Syncope accounts for 1-2% of all ED visits, and is a factor in some patients with blunt trauma, especially the elderly. If syncope is suspected, a “syncope workup” is frequently ordered. Just what this consists of is poorly defined. Even less understood is how useful the syncope workup really is.
Researchers at Yale retrospectively looked at their experience doing syncope workups in trauma patients. They were interested in seeing what was typically ordered, if it was clinically useful, and if it impacted length of stay.
A total of 14% of trauma patients had syncope as a possible contributor to their injury. The investigators found that the following tests were typically ordered in these patients:
- Carotid ultrasound (96%)
- 2D Echo (96%)
- Cardiac enzymes (81%)
- Cardiology consult (23%)
- Neurology consult (11%)
- EEG (7%)
- MRI (6%)
Most of this testing was normal. About 3% of cardiac enzymes were abnormal, as were 5% of carotid imaging and 4% of echocardiograms.
Important! Of the patients who underwent an intervention after workup, 69% could have been identified based on history, physical exam, or EKG and did not depend on any of the other diagnostic tests.
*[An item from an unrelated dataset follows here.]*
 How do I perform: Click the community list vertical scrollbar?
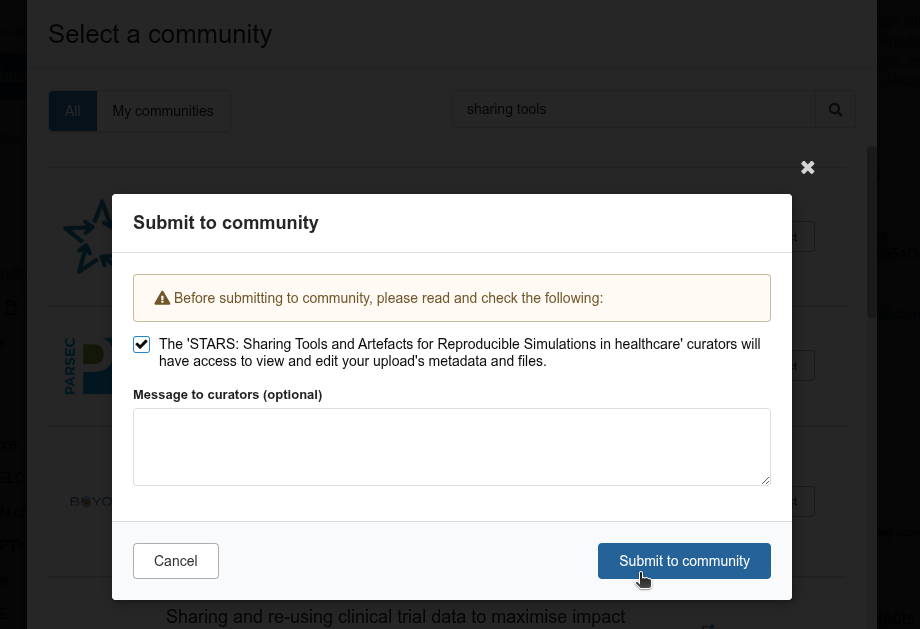871,230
Bottom line: Don’t just reflexively order a syncope workup when there is a question of this problem. Think about it first, because the majority of these studies are nonproductive. It is not needed routinely in trauma patients with syncope as a contributing factor. Need for intervention can usually be determined by history, exam and EKG performed in the ED. And be sure to include the patients primary doctor in the loop.
Reference: Routine or protocol evaluation of trauma patients with suspected syncope is unnecessary. J Trauma 70(2):428-432, 2011.